Reducing levels of OPA1 acetylation by activating SIRT3 attenuates mitochondrial structural damage in the cochlear hair cells of ARHL mice. (a–c) Immunohistochemistry (IHC) staining of acetylated SOD₂ and acetylated lysine revealed that the average optical density (AOD) value and positive staining area in the K223R group were significantly reduced relative to those in the WT group. Scale bar: 100 μm. n = 5. (d–h) OPA1 staining and AOD analyses revealed that OPA1 expression in the cochlea of 24‐month‐old mice in the K223R group exhibited a pronounced increase as compared to the WT group. Scale bar: 100 μm. n = 3 per turn and n = 8 per Corti. (i) TEM was utilized to observe mitochondrial structures in cochlear hair cells of 24‐month‐old SIRT3 deSUMOylated and WT mice. In the WT group, discernible alterations were evident in the mitochondria of cochlear hair cells, which exhibited significant swelling, disrupted or absent cristae structures, and the presence of vacuolization (indicated by blue arrows). Conversely, the mitochondria of hair cells in the SIRT3 K223R group exhibited a preserved, normal morphology.
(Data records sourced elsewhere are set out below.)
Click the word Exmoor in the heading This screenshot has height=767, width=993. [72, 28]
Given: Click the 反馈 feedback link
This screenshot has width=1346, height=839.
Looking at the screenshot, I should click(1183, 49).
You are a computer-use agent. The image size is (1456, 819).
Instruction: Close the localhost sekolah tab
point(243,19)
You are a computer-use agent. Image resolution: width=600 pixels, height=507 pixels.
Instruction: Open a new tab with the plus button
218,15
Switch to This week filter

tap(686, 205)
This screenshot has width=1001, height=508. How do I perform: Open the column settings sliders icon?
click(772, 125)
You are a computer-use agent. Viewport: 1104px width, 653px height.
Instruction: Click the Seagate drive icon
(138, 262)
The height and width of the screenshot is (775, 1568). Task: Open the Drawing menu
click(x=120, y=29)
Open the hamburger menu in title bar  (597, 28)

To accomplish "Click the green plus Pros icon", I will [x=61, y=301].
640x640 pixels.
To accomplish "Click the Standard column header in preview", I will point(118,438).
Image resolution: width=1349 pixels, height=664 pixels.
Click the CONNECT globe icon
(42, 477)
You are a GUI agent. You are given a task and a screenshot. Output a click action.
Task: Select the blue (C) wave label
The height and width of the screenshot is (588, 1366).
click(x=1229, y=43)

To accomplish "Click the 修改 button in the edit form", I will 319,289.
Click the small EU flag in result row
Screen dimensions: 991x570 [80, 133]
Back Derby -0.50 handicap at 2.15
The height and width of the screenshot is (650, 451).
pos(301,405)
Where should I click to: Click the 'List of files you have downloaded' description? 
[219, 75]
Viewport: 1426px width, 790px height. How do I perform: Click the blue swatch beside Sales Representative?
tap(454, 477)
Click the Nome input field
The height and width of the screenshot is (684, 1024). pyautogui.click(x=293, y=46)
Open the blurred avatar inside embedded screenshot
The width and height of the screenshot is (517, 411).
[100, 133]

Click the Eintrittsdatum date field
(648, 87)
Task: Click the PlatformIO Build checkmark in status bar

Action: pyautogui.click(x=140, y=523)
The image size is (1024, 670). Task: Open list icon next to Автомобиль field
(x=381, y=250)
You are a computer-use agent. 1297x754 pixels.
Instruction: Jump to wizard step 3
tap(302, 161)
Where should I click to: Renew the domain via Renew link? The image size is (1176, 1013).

Scale bar: 1 μm. *p < 0.05, **p < 0.01, and ***p < 0.001 vs. the WT group; n.s. no statistical difference; one‐way ANOVA.

FIGURE 5

Reducing levels of OPA1 acetylation by activating SIRT3 alleviates the age‐related loss of inner and outer cochlear hair cells and the degeneration of SGNs. (a–d) Immunofluorescent staining results from inner hair cells (IHCs) and outer hair cells (OHCs) in the apical, middle, and basal turns of mouse cochlear basilar membrane. Green: Prestin‐stained OHCs; red: vGlut3‐stained IHCs; blue: Hoechst‐stained nuclei. Scale bar: 40 μm. Arrows indicate the absence of hair cells, and asterisks indicate the absence of entire rows of hair cells. Statistically, the loss of OHCs in basal turns in the 6‐month‐old K223R group as well as IHCs in basal turns and OHCs in all turns in the 24‐month‐old K223R group was significantly reduced as compared to the WT group. n = 3. *p < 0.05, **p < 0.01, and ***p < 0.001 vs. the WT group; n.s. no statistical difference; one‐way ANOVA. (e–h) H&E staining results for cochlear SGNs and the organ of Corti from mice in the K223R and WT groups at 6 and 24 months of age. Scale bar: 100 μm. The number of preserved SGNs exhibited varying degrees of improvement in both the 6‐month‐old and 24‐month‐old K223R groups. n = 4. *p < 0.05, **p < 0.01, and ***p < 0.001 versus the WT group; n.s. no statistical difference; one‐way ANOVA. (i, j) Average ABR thresholds at frequencies of 4, 5.6, 8, 11.3, 16, 22, and 32 kHz in the K223R group and WT group at 6 months and 24 months of age. n = 5. *p < 0.05, **p < 0.01, and ***p < 0.001 vs. the WT group; Two‐tailed unpaired t‐test. ^### p < 0.001 indicates a significant difference between the overall ABR thresholds of the K223R and WT groups; two‐way ANOVA. (k) Example of ABR waveforms recorded at 11.3 kHz in 24‐month‐old mice.

FIGURE 6

Dysregulated mitochondrial dynamics can activate pyroptosis through the NLRP1/3‐caspase 1 inflammatory pathway. (a) Western blotting revealed changes in the expression of inflammatory pathway molecules in senescent HEI‐OC1 cells. (b–i) Statistical analyses of western blotting results indicated that the inhibition of L‐OPA1 resulted in significant increases in the expression of inflammatory factors, including NLRP1/3, caspase 1, IL‐1β, IL‐18, and TNFα. n = 4. ^# p < 0.05, ^## p < 0.01, and ^### p < 0.001 versus the control group; *p < 0.05, **p < 0.01, and ***p < 0.001 versus the D‐gal group; n.s. no statistical difference; one‐way ANOVA.